Better benefitted immensely from going public via a special kind of offering known as a SPAC, receiving a huge cash influx it would unlikely have been able to get via the traditional IPO route. Garg also personally guaranteed a massive loan from SoftBank in 2022. As Yahoo Finance put it, "This isn’t normal. Executives, Elon Musk aside, rarely agree to take on personal liability in a deal like this—not to mention uncapped liability, where there is no ceiling to the potential losses". And as the Financial Times noted, "Meeting the terms of the guarantee could force Garg to sell his Better shares and drive down the stock price, a filing warned".
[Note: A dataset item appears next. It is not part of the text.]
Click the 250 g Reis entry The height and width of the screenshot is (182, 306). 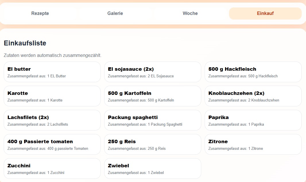tap(152, 145)
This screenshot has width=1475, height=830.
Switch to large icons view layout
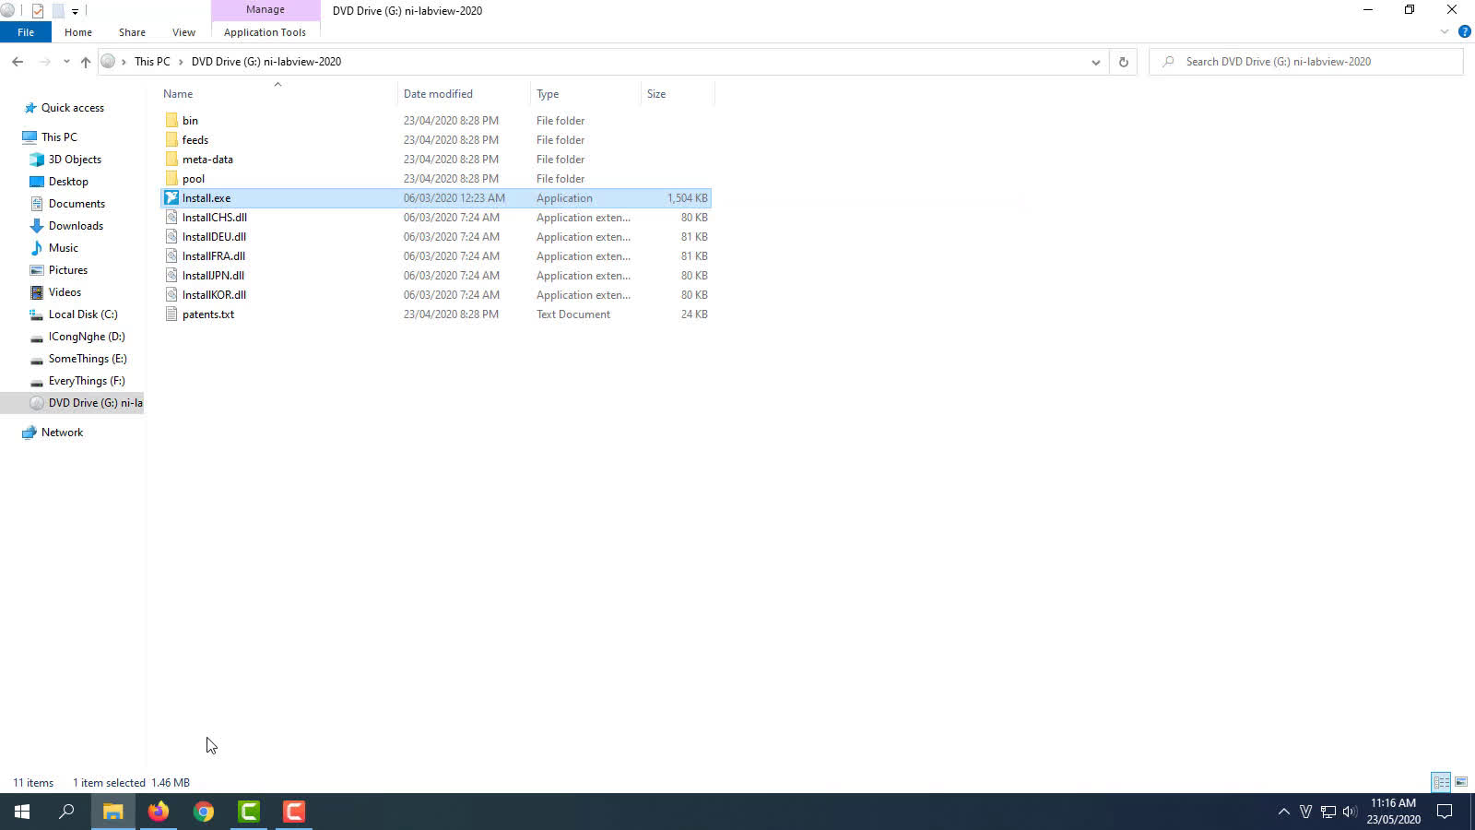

If the stock market is our indicator, we are still in very good times. Things are choppy but we have repeatedly reached all-time highs. The Fed cut rates in late October, but it remains unclear if the Fed will continue to do so.
Better’s performance–regardless of its meme stock status and AI tech–is beholden to other risks in the long run. A sluggish housing market, funding pressures, and its ability to continue to execute its digital mortgage lending business are all major factors.
Yes, revenues are trending upward and Better’s Tinman proprietary lending platform is AI-native, but there is an entire software marketplace that can sell similar tech advances to Better’s competitors. And there are many in the space.
Whether BETR becomes a “350-bagger” in 2 years as Eric Jackson has predicted remains to be seen. But if this guy peddling stocks on Drake's lawn isn't the surest sign of an AI bubble, I don't know what is.
I am not a licensed financial advisor. This content is for informational purposes only. It does not constitute investment advice. Please consult a financial advisor before making financial decisions.